*Instructions for the task*
Could you rewrite the data below, replacing each "Instruction" with "Goal" and leaving everything else untouched?

=-=-=-=-=

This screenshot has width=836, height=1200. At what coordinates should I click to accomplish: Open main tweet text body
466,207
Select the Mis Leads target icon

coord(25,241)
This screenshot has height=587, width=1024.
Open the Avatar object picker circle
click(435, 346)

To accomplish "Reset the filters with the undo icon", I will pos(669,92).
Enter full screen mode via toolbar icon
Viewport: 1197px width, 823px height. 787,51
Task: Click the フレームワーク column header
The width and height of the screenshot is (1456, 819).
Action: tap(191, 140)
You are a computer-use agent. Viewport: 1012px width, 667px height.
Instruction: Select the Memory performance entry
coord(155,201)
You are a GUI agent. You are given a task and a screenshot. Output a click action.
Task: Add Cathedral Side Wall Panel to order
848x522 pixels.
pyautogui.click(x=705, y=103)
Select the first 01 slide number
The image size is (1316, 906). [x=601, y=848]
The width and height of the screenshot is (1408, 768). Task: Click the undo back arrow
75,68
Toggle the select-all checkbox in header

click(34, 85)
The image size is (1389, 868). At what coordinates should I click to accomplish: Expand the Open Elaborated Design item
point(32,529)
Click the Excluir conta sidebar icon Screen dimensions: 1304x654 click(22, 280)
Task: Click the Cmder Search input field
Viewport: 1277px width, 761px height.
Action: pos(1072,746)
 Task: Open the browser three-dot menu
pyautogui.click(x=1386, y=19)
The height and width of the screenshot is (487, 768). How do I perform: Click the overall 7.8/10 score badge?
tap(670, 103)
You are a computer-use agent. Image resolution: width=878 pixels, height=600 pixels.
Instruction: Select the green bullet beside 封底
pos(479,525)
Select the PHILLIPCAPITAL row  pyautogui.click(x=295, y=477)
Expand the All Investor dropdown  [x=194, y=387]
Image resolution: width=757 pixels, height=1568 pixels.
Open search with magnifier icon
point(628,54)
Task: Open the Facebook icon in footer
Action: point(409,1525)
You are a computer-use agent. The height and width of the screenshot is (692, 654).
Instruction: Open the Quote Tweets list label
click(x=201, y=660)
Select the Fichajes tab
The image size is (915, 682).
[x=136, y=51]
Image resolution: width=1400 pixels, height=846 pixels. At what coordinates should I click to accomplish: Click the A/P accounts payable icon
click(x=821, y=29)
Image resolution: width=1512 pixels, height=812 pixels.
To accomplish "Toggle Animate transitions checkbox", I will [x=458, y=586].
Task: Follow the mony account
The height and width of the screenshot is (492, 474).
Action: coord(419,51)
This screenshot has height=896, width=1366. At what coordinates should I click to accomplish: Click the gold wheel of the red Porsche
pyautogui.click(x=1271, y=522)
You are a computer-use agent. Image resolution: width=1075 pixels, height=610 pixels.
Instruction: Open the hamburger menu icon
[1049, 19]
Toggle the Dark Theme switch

=-=-=-=-=

*Written solution*
This screenshot has width=836, height=1200. At what coordinates should I click to accomplish: Open main tweet text body
466,207
Select the Mis Leads target icon

coord(25,241)
This screenshot has height=587, width=1024.
Open the Avatar object picker circle
click(435, 346)

To accomplish "Reset the filters with the undo icon", I will pos(669,92).
Enter full screen mode via toolbar icon
Viewport: 1197px width, 823px height. 787,51
Task: Click the フレームワーク column header
The width and height of the screenshot is (1456, 819).
Action: tap(191, 140)
You are a computer-use agent. Viewport: 1012px width, 667px height.
Goal: Select the Memory performance entry
coord(155,201)
You are a GUI agent. You are given a task and a screenshot. Output a click action.
Task: Add Cathedral Side Wall Panel to order
848x522 pixels.
pyautogui.click(x=705, y=103)
Select the first 01 slide number
The image size is (1316, 906). [x=601, y=848]
The width and height of the screenshot is (1408, 768). Task: Click the undo back arrow
75,68
Toggle the select-all checkbox in header

click(34, 85)
The image size is (1389, 868). At what coordinates should I click to accomplish: Expand the Open Elaborated Design item
point(32,529)
Click the Excluir conta sidebar icon Screen dimensions: 1304x654 click(22, 280)
Task: Click the Cmder Search input field
Viewport: 1277px width, 761px height.
Action: pos(1072,746)
 Task: Open the browser three-dot menu
pyautogui.click(x=1386, y=19)
The height and width of the screenshot is (487, 768). How do I perform: Click the overall 7.8/10 score badge?
tap(670, 103)
You are a computer-use agent. Image resolution: width=878 pixels, height=600 pixels.
Goal: Select the green bullet beside 封底
pos(479,525)
Select the PHILLIPCAPITAL row  pyautogui.click(x=295, y=477)
Expand the All Investor dropdown  [x=194, y=387]
Image resolution: width=757 pixels, height=1568 pixels.
Open search with magnifier icon
point(628,54)
Task: Open the Facebook icon in footer
Action: point(409,1525)
You are a computer-use agent. The height and width of the screenshot is (692, 654).
Goal: Open the Quote Tweets list label
click(x=201, y=660)
Select the Fichajes tab
The image size is (915, 682).
[x=136, y=51]
Image resolution: width=1400 pixels, height=846 pixels. At what coordinates should I click to accomplish: Click the A/P accounts payable icon
click(x=821, y=29)
Image resolution: width=1512 pixels, height=812 pixels.
To accomplish "Toggle Animate transitions checkbox", I will [x=458, y=586].
Task: Follow the mony account
The height and width of the screenshot is (492, 474).
Action: coord(419,51)
This screenshot has height=896, width=1366. At what coordinates should I click to accomplish: Click the gold wheel of the red Porsche
pyautogui.click(x=1271, y=522)
You are a computer-use agent. Image resolution: width=1075 pixels, height=610 pixels.
Goal: Open the hamburger menu icon
[1049, 19]
Toggle the Dark Theme switch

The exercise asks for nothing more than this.